Coontz is historica en schreef eerder The Social Origins of Private Life: A History of American Families 1600 – 1900. In een vervolg hierop zou ze de twintigste eeuw behandelen. Maar toen in 1988 duidelijk werd dat de Republikeinen het gezin tot politiek issue zouden verklaren, besloot ze het onderwerp wat minder academisch aan te pakken, zodat ze een groter publiek zou bereiken. Coontz: 'Er werden door de Republikeinen zulke rare uitspraken gedaan, waar historisch gezien niets van klopte, dat ik me gedwongen voelde tegengas te geven. Het was voor mij niet moeilijk mijn plannen om te gooien. Ik heb twaalf jaar onderzoek naar het gezin gedaan – ik heb het nu alleen wat polemischer opgeschreven dan oorspronkelijk de bedoeling was.'

Een echt polemisch pamflet is The Way We Never Were niet geworden. Daarvoor is Coontz teveel wetenschapper, die veel bronnen heeft bestudeerd en ook niet kan nalaten die naar voren te brengen. Maar een indrukwekkende studie is het zeker met veel goed onderbouwde argumenten voor haar stelling dat 'er nu weliswaar veel ellende is op het gezinsfront, maar dat het vroeger zeker niet beter was.'

Uw boek ontzenuwt een aantal mythen over het gezin. Waarom zijn het juist de jaren vijftig die door velen zo geïdealiseerd worden?

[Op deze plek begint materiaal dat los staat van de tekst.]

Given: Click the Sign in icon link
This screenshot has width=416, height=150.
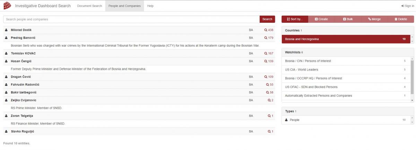Looking at the screenshot, I should pyautogui.click(x=407, y=6).
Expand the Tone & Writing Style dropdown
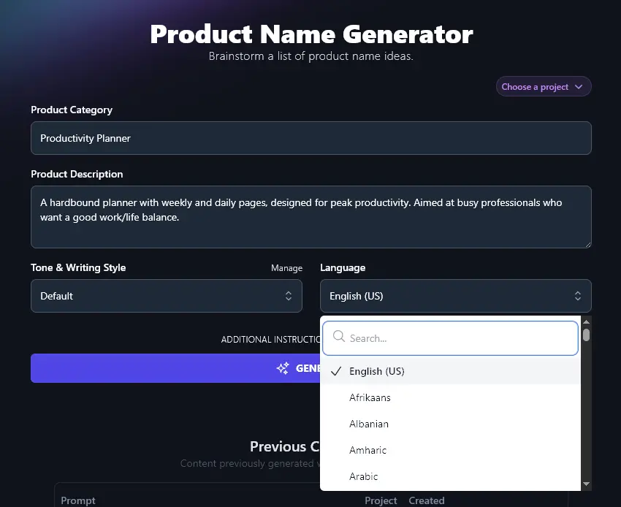Image resolution: width=621 pixels, height=507 pixels. tap(167, 296)
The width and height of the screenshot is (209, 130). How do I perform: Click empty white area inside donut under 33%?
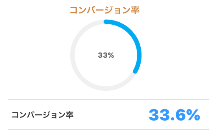pos(106,71)
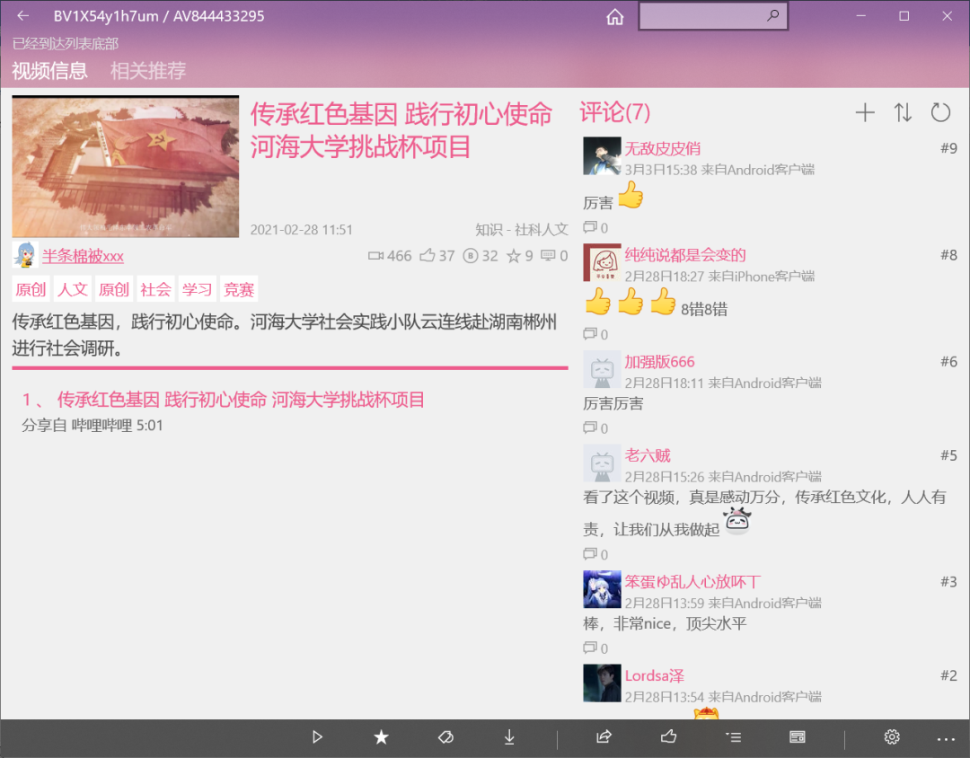Share this video via share icon
Screen dimensions: 970x758
(604, 737)
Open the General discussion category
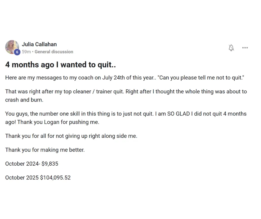261x219 pixels. coord(54,52)
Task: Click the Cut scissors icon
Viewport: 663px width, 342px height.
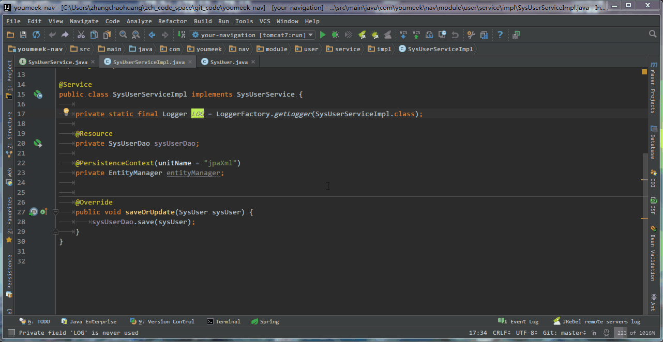Action: (81, 35)
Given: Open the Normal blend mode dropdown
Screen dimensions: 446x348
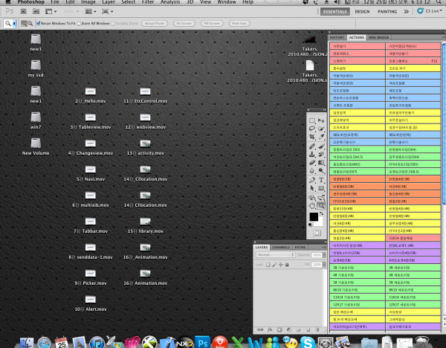Looking at the screenshot, I should pos(275,254).
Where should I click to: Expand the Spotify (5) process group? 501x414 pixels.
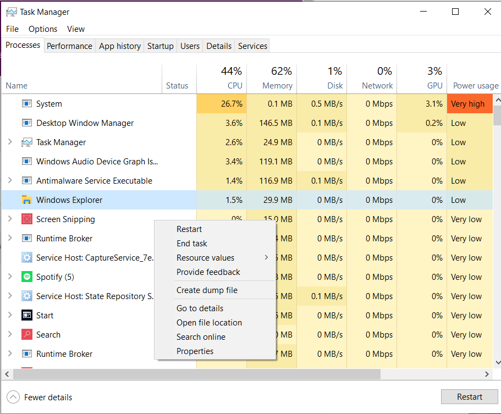[10, 277]
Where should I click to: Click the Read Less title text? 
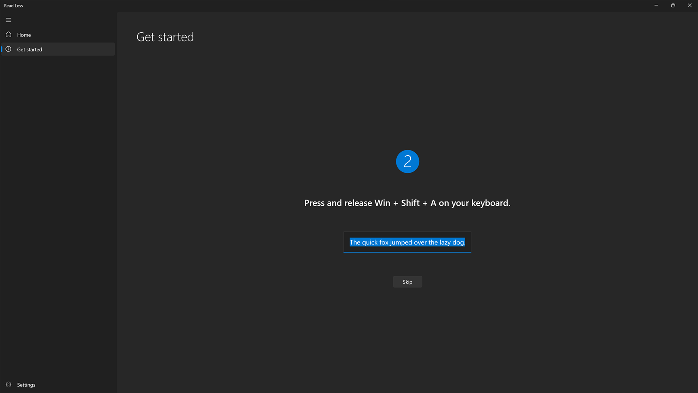point(13,5)
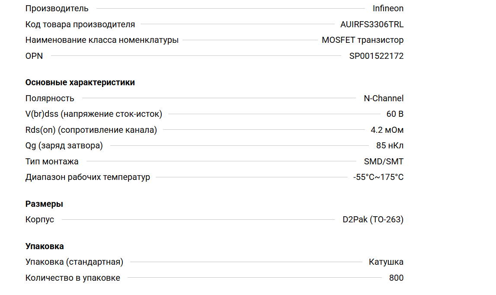
Task: Click the -55°C~175°C temperature range
Action: point(378,177)
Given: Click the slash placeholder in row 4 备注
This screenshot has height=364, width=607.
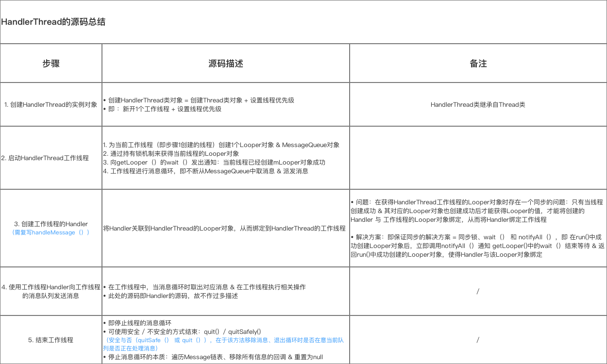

'In die tijd werden voor het eerst beelden geproduceerd van hoe een ideeal gezinsleven eruit hoorde te zien. En die beelden zien we nog steeds op de tv bij herhalingen van sitcoms uit die tijd. Het zijn heel sterke, kleurige beelden. De mensen in de jaren vijftig zelf die naar die sitcoms keken, wisten dat het echte gezinsleven anders was. Ze hadden de depressie uit de jaren dertig achter de rug, toen er veel geweld plaatsvond binnen het gezin. De moord-ratio lag trouwens in de jaren dertig hoger dan nu. Na de oorlog waren de echtscheidingscijfers scherp gestegen. Een derde van de huwelijken liep op de klippen in 1946. Er bestond een sterk verlangen om het beter te doen. De advertentie-industrie speelde op dat verlangen in en verbond het met nieuwe consumptie-artikelen, waar de markt rijp voor was. Er was die enorme welvaartsgroei, omdat Amerika het enige land was dat niet verwoest was door de oorlog. De beelden die op die manier gecreëerd werden appelleerden aan diepe emoties en waren erg krachtig. En ze waren sterk verbonden aan de welvaart. In die tijd waren de vakbonden ook erg sterk. Er waren drie keer zo veel werkers vakbondslid als nu. Een dertigjarige man kon een huis kopen op grond van 15 % van zijn inkomen. En er waren allerlei overheidsprogramma's voor scholing en beurzen. Mensen vergeten dat wanneer ze de jaren vijftig romantiseren. En nu in de jaren negentig, nu de lonen achteruit gaan, het moeilijker wordt om een goede opleiding te krijgen, de werkloosheid groeit, de vakbonden zwakker worden, kijken mensen terug naar de beelden van de jaren vijftig en verwarren, zoals de adverteerders destijds wilden dat ze deden, het gezinsleven met de rest van de goede dingen uit die tijd, die eigenlijk vooral op materiële welvaart neerkomen. In de jaren vijftig leek het erop alsof The American Dream werkelijkheid begon te worden – daarom oefent die tijd zo'n aantrekkingskracht uit.'

In de inleiding stelt u dat het gezin als zodanig niet in elkaar gestort is, in tegenstelling tot wat Republikeinen beweren. Maar het idee van echtscheiding als zelfontplooiing staat u ook niet zo aan. Is het debat als zodanig zinloos?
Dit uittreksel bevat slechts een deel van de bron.